■ Try it
Check each line of the entries below for the word "info", and copy the lines that have it.

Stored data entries
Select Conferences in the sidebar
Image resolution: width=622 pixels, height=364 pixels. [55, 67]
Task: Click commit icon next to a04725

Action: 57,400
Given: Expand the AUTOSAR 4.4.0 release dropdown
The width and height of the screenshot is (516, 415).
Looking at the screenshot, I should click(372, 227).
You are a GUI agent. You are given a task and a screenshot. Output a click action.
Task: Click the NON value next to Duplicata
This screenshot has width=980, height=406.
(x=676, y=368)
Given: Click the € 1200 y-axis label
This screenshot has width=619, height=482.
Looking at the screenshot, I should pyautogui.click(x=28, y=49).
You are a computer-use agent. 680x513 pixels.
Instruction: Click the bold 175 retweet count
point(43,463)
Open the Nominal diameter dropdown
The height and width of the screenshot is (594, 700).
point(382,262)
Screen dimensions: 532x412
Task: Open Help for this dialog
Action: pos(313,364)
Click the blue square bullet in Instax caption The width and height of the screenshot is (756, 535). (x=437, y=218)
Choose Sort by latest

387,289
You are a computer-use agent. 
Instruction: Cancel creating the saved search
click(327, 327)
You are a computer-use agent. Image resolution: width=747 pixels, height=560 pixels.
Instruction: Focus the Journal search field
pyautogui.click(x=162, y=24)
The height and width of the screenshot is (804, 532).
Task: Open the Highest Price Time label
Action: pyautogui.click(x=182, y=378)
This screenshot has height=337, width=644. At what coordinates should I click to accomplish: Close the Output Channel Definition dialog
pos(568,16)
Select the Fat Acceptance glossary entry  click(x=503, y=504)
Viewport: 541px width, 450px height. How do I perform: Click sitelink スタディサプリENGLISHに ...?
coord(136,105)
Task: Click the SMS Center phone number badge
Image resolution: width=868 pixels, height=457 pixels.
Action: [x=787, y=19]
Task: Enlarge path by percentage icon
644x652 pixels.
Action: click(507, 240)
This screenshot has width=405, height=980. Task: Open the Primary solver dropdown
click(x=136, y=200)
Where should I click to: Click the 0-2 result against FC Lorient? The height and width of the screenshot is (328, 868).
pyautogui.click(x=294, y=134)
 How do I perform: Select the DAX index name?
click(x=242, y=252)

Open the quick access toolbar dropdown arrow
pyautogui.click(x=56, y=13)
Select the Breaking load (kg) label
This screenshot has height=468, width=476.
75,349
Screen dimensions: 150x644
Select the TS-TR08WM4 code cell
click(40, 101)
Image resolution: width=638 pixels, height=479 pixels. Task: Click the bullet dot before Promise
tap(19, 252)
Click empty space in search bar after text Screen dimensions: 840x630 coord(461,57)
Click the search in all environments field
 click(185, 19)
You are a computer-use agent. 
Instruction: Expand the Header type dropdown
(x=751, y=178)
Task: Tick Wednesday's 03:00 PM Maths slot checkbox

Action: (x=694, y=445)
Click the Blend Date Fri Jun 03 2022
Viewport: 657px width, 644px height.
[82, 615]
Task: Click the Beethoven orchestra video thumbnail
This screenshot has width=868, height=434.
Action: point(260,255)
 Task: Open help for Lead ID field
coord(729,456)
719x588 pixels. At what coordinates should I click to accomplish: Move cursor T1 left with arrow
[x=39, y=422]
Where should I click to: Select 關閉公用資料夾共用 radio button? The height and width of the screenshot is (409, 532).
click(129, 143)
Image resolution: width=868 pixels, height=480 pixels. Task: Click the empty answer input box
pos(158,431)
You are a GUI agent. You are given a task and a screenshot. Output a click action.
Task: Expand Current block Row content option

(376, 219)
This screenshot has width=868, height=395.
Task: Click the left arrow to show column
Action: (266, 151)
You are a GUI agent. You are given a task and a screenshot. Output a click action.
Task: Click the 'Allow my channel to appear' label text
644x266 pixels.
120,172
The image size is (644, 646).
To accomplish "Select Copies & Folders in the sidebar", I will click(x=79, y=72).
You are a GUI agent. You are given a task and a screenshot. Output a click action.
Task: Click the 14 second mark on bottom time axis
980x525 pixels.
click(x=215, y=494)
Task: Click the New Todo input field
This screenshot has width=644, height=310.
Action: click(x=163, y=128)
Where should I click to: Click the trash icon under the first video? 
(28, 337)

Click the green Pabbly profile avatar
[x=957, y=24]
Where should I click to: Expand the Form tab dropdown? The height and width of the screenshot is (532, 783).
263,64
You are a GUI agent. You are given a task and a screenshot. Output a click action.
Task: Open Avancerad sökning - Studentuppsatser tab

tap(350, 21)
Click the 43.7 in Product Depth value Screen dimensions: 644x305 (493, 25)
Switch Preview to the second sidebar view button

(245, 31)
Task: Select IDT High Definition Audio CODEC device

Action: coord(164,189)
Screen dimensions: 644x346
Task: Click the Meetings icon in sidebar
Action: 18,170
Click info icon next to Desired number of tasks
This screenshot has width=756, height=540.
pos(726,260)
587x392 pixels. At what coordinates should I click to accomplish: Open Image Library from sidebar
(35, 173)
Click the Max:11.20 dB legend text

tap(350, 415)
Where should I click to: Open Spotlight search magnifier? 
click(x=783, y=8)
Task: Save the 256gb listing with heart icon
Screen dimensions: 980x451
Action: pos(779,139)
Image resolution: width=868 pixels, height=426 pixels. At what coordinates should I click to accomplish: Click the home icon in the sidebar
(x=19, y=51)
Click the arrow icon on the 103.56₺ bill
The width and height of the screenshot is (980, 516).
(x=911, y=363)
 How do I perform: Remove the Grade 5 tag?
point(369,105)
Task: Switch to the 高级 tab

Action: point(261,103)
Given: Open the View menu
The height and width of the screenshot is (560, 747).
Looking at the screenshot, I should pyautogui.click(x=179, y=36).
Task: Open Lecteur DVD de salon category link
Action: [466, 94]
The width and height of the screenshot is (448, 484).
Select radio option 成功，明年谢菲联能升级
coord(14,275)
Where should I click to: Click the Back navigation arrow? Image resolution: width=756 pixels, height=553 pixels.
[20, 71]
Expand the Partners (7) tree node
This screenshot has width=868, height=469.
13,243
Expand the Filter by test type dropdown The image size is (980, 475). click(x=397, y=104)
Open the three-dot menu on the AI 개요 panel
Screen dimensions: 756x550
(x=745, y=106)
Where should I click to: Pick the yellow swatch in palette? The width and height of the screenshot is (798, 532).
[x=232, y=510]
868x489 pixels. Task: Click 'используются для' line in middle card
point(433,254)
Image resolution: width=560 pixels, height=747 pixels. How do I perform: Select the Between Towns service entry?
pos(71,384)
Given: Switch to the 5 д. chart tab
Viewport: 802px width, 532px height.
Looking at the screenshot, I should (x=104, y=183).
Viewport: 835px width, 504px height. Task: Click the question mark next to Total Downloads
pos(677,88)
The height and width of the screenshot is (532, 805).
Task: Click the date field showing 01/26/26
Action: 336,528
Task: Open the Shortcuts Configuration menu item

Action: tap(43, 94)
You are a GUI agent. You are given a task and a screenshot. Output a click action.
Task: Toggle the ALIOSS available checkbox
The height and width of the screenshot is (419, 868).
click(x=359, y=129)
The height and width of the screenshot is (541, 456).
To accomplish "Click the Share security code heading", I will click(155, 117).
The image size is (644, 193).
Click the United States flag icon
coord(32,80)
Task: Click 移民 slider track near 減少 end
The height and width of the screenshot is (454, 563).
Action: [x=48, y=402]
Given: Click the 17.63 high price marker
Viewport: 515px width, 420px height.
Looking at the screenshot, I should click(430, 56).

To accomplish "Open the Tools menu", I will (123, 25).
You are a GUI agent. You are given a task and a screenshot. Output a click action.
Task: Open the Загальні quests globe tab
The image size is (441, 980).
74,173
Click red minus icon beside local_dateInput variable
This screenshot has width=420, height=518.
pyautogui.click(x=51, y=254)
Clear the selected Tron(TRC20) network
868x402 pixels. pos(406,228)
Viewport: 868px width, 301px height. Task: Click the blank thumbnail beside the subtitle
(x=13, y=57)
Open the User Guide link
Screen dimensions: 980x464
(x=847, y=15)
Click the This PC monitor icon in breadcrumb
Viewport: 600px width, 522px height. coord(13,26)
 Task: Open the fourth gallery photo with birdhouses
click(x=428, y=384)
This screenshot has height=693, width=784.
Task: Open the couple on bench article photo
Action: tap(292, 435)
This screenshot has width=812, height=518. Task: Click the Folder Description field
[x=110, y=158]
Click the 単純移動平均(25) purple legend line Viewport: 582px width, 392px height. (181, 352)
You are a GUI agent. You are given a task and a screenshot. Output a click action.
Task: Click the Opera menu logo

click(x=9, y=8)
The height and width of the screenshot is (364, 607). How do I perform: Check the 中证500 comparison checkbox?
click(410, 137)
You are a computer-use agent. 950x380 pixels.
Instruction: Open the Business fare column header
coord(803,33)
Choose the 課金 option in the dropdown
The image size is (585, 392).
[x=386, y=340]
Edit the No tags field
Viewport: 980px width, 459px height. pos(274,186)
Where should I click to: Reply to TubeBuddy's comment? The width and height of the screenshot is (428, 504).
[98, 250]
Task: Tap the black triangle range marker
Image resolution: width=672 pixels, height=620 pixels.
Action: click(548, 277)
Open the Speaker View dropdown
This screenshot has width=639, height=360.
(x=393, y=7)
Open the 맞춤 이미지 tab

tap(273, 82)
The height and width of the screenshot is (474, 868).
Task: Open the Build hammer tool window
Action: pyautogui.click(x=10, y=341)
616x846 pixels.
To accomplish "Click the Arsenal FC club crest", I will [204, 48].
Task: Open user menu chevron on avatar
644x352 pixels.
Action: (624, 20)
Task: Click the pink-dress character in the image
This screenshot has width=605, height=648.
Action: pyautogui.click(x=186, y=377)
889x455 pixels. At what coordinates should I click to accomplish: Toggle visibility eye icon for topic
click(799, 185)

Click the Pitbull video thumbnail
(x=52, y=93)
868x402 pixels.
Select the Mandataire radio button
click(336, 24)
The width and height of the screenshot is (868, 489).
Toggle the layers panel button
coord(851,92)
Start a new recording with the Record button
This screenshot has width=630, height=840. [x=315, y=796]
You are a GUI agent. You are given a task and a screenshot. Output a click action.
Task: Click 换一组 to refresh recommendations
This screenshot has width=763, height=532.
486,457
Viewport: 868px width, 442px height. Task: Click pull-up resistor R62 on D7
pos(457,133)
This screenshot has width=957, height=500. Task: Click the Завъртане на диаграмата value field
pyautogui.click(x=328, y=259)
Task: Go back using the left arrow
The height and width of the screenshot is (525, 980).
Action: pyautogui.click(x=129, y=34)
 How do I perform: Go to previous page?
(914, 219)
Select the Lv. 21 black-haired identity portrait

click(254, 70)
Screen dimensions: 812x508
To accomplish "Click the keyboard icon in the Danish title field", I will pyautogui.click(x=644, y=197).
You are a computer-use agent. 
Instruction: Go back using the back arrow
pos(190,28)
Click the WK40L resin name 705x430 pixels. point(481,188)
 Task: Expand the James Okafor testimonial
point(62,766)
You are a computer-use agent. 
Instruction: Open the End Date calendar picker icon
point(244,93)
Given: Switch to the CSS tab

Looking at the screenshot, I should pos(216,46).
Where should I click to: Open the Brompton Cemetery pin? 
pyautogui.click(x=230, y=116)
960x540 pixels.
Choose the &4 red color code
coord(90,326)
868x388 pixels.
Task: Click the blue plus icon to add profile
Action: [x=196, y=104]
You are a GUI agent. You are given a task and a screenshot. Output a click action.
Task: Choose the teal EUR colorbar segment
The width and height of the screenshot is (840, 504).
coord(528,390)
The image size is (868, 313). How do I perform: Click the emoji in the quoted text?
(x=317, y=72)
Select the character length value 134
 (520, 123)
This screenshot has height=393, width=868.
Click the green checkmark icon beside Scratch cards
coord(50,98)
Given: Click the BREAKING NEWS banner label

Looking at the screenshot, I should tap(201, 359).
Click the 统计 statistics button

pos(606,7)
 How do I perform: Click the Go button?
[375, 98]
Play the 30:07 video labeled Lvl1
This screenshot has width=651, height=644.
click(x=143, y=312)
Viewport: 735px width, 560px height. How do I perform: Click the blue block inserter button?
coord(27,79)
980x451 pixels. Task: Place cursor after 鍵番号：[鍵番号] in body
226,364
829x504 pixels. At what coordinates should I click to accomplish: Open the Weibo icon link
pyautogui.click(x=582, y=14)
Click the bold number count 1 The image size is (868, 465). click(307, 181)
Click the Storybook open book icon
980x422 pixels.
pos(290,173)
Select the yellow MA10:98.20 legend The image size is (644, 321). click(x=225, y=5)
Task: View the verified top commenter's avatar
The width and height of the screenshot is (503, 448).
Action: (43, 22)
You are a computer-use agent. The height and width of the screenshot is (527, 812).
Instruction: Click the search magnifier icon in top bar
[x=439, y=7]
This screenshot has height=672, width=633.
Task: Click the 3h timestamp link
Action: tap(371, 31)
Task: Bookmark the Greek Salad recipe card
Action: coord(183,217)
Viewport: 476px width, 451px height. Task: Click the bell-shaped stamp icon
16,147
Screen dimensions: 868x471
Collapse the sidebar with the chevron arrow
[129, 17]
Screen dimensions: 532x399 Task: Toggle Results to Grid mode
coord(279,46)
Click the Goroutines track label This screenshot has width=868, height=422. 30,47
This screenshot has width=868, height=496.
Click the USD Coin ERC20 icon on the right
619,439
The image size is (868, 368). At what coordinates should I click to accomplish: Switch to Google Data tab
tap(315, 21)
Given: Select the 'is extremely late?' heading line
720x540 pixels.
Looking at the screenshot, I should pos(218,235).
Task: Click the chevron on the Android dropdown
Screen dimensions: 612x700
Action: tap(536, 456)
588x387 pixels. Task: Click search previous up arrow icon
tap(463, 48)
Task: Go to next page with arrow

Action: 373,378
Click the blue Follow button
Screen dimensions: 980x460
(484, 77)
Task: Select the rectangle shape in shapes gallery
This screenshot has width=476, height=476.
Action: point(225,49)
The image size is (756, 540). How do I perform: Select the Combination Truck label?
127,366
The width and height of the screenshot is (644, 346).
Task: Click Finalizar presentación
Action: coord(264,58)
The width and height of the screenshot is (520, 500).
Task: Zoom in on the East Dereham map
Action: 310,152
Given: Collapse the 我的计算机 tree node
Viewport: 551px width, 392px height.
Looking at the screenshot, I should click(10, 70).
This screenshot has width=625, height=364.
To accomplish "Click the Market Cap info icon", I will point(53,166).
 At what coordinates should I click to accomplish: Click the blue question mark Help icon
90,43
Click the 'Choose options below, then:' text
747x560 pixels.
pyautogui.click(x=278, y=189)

■ Response area
Click info icon next to Desired number of tasks
To accomplish "Click the Market Cap info icon", I will point(53,166).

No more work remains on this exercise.